FastAPI DocShield: protect your API docs with one line
HTTP Basic Auth on the OpenAPI docs endpoints for FastAPI
Written byGeorge KhananaevOverview
FastAPI DocShield is a small library that locks down the auto-generated documentation endpoints on a FastAPI application. By default FastAPI exposes /docs, /redoc, and /openapi.json without authentication, which is fine in development but often unwanted in production. DocShield adds HTTP Basic Auth to those routes with a single import.
Why this exists
Most FastAPI apps in production want to keep the interactive docs around for internal teams but do not want every GoogleBot in the world crawling them. The obvious solutions are either to disable the docs in production (annoying when you need them) or to write a middleware manually (easy to get wrong). DocShield captures the right approach in a reusable package.
How it works
from fastapi import FastAPI
from fastapi_docshield import DocShield
app = FastAPI()
DocShield(app, username="admin", password="secret")

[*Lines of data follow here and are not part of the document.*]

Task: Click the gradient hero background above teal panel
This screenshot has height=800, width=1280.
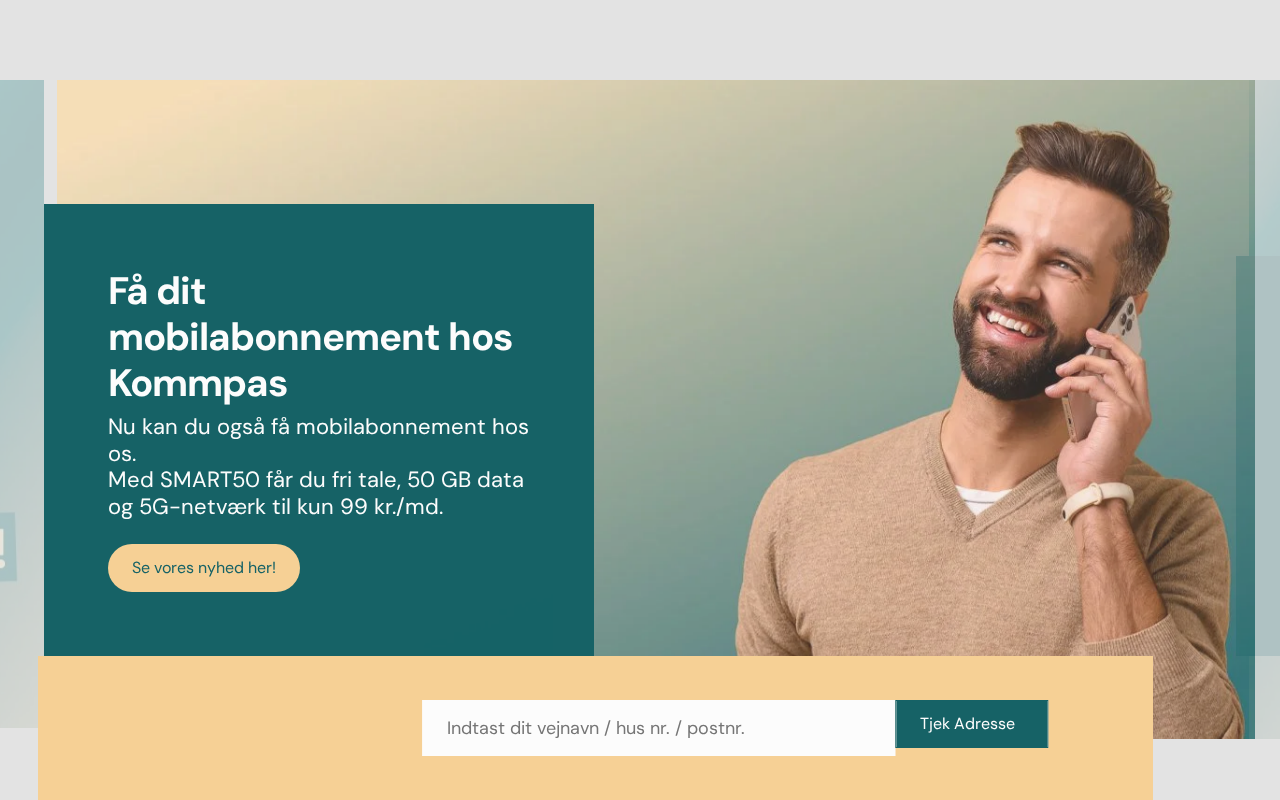Action: coord(400,140)
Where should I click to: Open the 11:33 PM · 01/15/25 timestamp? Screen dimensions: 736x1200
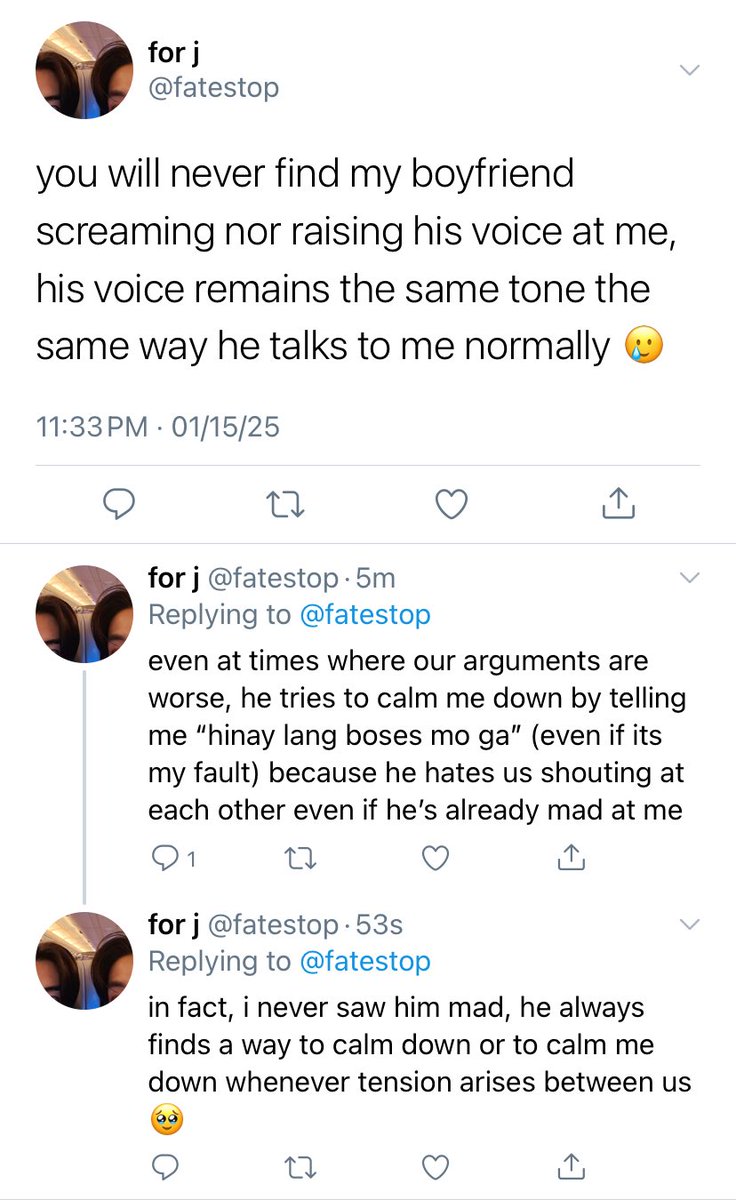click(x=158, y=428)
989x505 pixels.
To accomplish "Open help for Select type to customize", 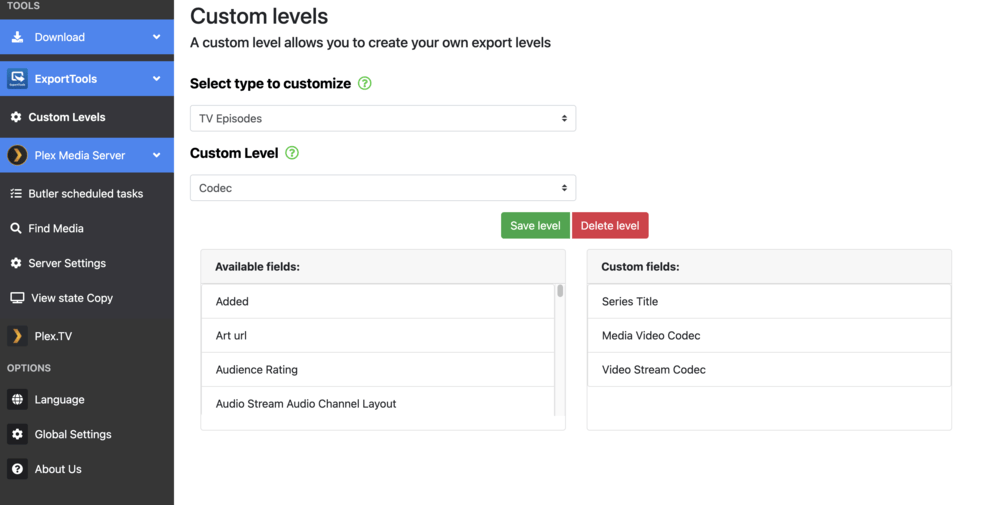I will (365, 84).
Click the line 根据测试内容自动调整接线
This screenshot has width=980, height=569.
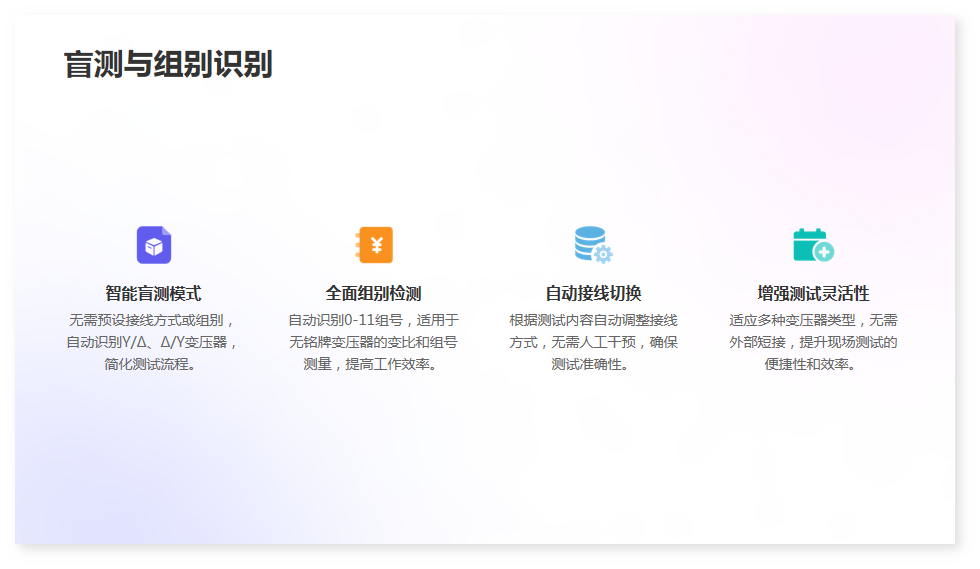click(593, 321)
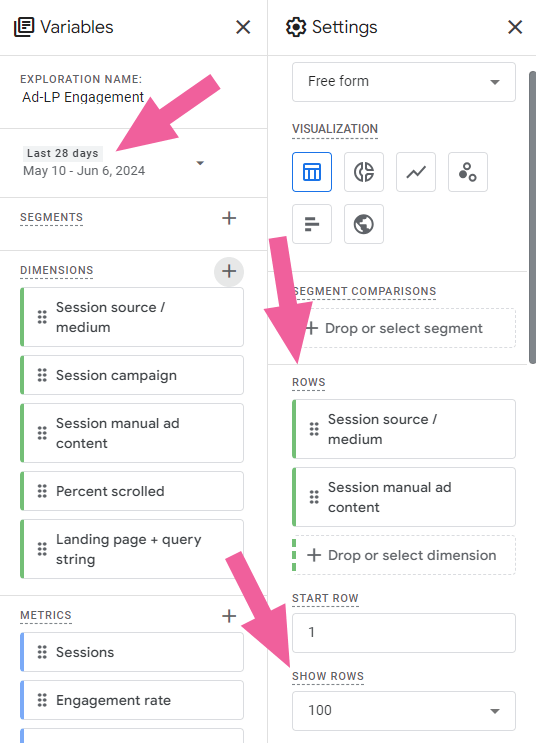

Behind the scenes it wraps the three doc endpoints with a dependency that checks the Authorization header for Basic credentials. If they match, the request proceeds. If they don't, a WWW-Authenticate header is returned so the browser prompts for credentials.
Security notes
Basic Auth is fine for this use case — you are protecting documentation, not user data. If the docs themselves contain sensitive information (internal endpoints, undocumented features), consider combining DocShield with a VPN or an IP allowlist so a credential leak cannot single-handedly expose the API surface.
Always use HTTPS in production. Basic Auth sends credentials in base64 encoding, which is trivially decoded if intercepted.
Tech stack
Pure FastAPI. No external dependencies beyond the framework itself.
Takeaway
Small libraries that do one thing well earn adoption. DocShield is ~50 lines of code and has saved me from writing the same middleware in three different projects.